In search of an unknown fort

a travel.log by Surajit Basu


"Banjara hai sab banjara hai!
Sab banjara hai"

The cassette played in the car; but we were in no mood to sing along. Our throats were dry, and that was not just because we were short of water. Not just because we were driving through the desert. Not just because we had not seen another human being - or an animal - for the last hour in this deserted land. Not just because the sun was strong, but was to set in a while. Not just because we were not on a good road.

Forget it! We were in no road at all, just trying to trace a dirt track back through the forest reserve to our hotel. Well, to put it simply, we were lost. And even our mobiles were not working; we were that far out of civilization!

                                 

We were driving through a desolate landscape. Leafless trees reached out towards the sky, their branches raised like arms in silent supplication, praying for water, for mercy from the merciless sun. The soil was as dry as our throats; the land was strewn with rocks and stones. The car crunched the small stones as it moved forward. Over slightly bigger rocks, the Santro struggled. It heaved and weaved and lurched like a drunkard on his way home. The thought of the tyre puncture troubled us, but the idea of the car axle breaking was terrifying. We could just be stuck here. I struggled to keep that thought away, and to concentrate on the track ahead, hoping - or willing myself to see - the tracks of some jeep which had travelled this route days before. If this leads somewhere, then maybe we can get back before sunset. Because driving after sunset through a strange desolate desert with no tracks can be pretty scary.

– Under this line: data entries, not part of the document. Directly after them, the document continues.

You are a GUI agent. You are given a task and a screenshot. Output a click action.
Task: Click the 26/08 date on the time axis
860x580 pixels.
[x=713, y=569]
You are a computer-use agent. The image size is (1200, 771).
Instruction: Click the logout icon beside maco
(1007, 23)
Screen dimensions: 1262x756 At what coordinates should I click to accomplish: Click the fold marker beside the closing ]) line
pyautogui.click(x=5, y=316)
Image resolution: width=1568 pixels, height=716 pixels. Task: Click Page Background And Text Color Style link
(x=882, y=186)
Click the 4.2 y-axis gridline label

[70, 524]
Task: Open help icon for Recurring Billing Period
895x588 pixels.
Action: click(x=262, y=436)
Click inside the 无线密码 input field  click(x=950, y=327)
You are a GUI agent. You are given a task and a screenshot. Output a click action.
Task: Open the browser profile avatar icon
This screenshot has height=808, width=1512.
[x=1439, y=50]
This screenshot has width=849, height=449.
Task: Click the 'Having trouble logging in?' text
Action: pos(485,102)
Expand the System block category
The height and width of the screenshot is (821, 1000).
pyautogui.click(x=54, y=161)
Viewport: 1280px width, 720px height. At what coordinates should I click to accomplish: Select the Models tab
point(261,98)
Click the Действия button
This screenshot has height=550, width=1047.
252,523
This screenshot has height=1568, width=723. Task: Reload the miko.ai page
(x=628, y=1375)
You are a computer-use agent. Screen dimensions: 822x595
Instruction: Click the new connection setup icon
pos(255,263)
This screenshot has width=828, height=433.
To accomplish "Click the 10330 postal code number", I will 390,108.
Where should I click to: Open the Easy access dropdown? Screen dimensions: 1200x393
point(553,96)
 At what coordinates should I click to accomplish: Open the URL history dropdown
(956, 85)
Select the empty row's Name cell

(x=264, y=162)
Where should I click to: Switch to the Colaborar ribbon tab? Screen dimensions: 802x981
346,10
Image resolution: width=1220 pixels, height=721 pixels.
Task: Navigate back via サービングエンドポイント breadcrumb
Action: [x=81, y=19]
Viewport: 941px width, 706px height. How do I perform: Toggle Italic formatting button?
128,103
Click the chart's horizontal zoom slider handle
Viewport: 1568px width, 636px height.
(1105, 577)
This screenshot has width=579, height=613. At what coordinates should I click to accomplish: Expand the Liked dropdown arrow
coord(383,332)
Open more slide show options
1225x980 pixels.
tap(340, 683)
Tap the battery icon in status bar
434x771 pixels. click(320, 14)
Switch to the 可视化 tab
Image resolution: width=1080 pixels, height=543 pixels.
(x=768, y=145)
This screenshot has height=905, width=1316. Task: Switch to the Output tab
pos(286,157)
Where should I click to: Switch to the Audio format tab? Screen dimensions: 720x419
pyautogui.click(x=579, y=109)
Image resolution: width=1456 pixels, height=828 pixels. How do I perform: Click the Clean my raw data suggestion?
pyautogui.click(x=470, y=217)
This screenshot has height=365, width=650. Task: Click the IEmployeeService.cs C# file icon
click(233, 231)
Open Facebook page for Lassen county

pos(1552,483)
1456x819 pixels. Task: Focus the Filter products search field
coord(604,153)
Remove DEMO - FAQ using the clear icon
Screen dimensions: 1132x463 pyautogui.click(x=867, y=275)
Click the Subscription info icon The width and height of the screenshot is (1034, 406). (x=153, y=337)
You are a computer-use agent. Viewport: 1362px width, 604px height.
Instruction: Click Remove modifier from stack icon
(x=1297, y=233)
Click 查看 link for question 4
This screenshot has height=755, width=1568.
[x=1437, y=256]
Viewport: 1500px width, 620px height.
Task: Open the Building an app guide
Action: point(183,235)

Almost on cue, an animal carcass appeared on the left. A pile of white bones stripped of all flesh. Drying in the hot sun. Some poor animal had stayed from its shelter, and it must have been caught by the roaming tigers... There! I have thought it. Just what I was trying not to think of. This wasn't just a desert area; it was a tiger reserve. I looked back at the sun; it was half-an-hour to go before it set. And then...

"Shue thako bagh mama! Koro nako rag, mama!
Tumi ekhane ke ta janto...Tumi ekhane ke ta janto..."

It didn't help, thinking of Goopy singing that song to the Royal Bengal tiger in "Hirak Rajar Deshe". I didn't quite have the voice of Anup Ghoshal; my voice was more likely to appeal to the King of the Ghosts than to a passing tiger, and a hungry one at that. My head swam. Before my eyes, my whole life passed by. Well, not exactly my whole life, just the last few hours. And that seemed a lifetime!


The day had started innocently enough; who knew all this was in store! In the early hours of the morning, Mallu was leaving for Mumbai. Rohit, Madhushree and Avi had come over to Gurgaon to pick Manjushree and me up, to set off for Sariska and Alwar. We were late and lazing, and Rohit threatened to go off without us. If only we had let him!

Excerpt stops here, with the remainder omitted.